Benimle birlikte resimler çektiriyorlar. Beni, aileden biri gibi görüyorlar.
“Babam seni çok seviyor, annem seni seyretmeden uyumaz... Bir tanesin... Bizim evde de Ulusal Kanal izleniyor” demez mi... Sonra elimi öpüp, yanımdan ayrılıyorlar.
İfade vermeye gideceğim
Soruşturma açtırttı başbakan. Zaten te-levizyonda da söyledi.
Dediğim şu:
“Kendini, Adnan Menderes’le özdeşleştiriyorsun. Kendini, ona benzetiyorsun. Sakın sonun onun gibi olmasın?” dedim.
Ve devam ettim..
“Senin hükümetin de, onunki gibi düşecek.”
İdamı kastetmedim. Zaten, benim ülkemde idam cezası yok. Çünkü, biz zamanında Adnan Menderes için de, Deniz Gezmiş ve arkadaşları için de “İdam cezaları kaldırılsın” diye eylemler yaptık.
Menderes, Amerika’ya ilk taviz veren, işbirliği yapan bir başbakandı. Hukukun üstünlüğünü tanımadı. Hukuku, hiçe saydı ve tüm yetkileri milletvekillerinde topladı. Cezası olan, cezasını çekmeli... Oldum olası, idam ve ölüm cezalarına karşıyım.

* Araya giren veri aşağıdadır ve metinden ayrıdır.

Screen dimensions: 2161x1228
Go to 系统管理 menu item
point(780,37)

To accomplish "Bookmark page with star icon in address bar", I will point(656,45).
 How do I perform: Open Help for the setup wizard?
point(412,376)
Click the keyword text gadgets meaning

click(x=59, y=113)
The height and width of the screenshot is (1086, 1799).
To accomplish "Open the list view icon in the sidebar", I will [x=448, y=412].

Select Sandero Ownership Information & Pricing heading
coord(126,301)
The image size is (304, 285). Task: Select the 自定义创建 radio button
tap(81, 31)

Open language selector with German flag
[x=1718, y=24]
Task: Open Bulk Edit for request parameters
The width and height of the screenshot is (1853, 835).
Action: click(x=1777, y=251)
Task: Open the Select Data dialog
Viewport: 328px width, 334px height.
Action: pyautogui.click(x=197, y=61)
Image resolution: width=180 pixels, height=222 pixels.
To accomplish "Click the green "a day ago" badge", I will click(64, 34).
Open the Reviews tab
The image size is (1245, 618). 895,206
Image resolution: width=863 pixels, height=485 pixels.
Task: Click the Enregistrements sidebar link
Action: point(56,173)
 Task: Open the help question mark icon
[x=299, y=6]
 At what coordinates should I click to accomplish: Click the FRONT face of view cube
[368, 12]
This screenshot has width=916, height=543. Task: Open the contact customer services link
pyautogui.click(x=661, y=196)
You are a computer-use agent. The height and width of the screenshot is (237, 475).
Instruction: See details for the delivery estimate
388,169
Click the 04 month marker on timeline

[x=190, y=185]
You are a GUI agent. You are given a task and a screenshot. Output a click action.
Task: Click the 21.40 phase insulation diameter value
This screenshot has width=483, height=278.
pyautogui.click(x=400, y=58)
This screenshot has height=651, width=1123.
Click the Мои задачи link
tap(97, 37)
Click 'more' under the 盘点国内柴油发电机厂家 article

Bana açılan davada da, “Başbakanı tehdit ettiğim yazıyor”.
Şimdi gidip, ifade vereceğim. “Tehdit etmedim. Korkmasına gerek yok” diyeceğim.
Hayatımız komedi
Bir başbakan düşününüz ki;
Ülkesinin, halk tarafından çok sevilen ihtiyar komedyenine “Beni, tehdit etti” diyor.
Kendisinin arkasında; ordu, polis, devletin tüm güçleri var.
Benimse...
Halka, Atatürk’e sevgim, Cumhuriyet’e inancım, gençlere güvenimin dışında bir korumam bile yok...
Gemiciklerim... Paracıklarım da yok...
Ama, Allah’tan başka kimseden de korkum yok...
Gücümü nereden alıyorum?
Halk, arkamda.
Sen, niye güçsüzsün?
Çünkü, halkı karşına aldın.
Tenceresine, tavasına bile karşısın.
Halk, hiçbir şeye benzemez.
Halkı tarif etmek zor.
Gezi Parkı’nda gördün.
Bu, daha başlangıç...
Televizyonları, gazeteleri susturdun.
“Bitaraf olan, bertaraf olacak” dedin.
Yandaşlarınla, seçtiğin yalakalarınla çıktın televizyona.
Halkın, Mehmet Barlas’ı sevmediğinin farkında değil misin?
Fatih Altaylı’dan nefret edildiğini anlamıyor musun?
Onlarla televizyona çıkınca, inandırıcılığını hepten kaybediyorsun.
Gel, benimle çık.
İkimiz baş başa konuşalım.
İstersen yanına Fatih’i de al, iki laf ederiz.
Şafak Sezer
Bu arkadaş yıllar önce, ben “Gereği Düşünüldü” müzikalini oynarken, benim tiyatromda, Ankara turnesinde, teşrifatçılık, yer göstericilik yapardı. Sonradan kendisi hatırlattı.
Gezi Parkı olaylarında, dayanamadı, gitti direnişe katıldı. Sonra baktı ki, Tayyip onu cezalandırıyor. Reklamları kesildi. Yeni anlaşmalar yapılmıyor, bir anda panikledi ve başbakanın ayağının dibine çöktü, elini öptü ve özür diledi.
Oldu mu?
Olmadı.
Evet başbakan, önünde diz çökmeyene şans tanımıyor....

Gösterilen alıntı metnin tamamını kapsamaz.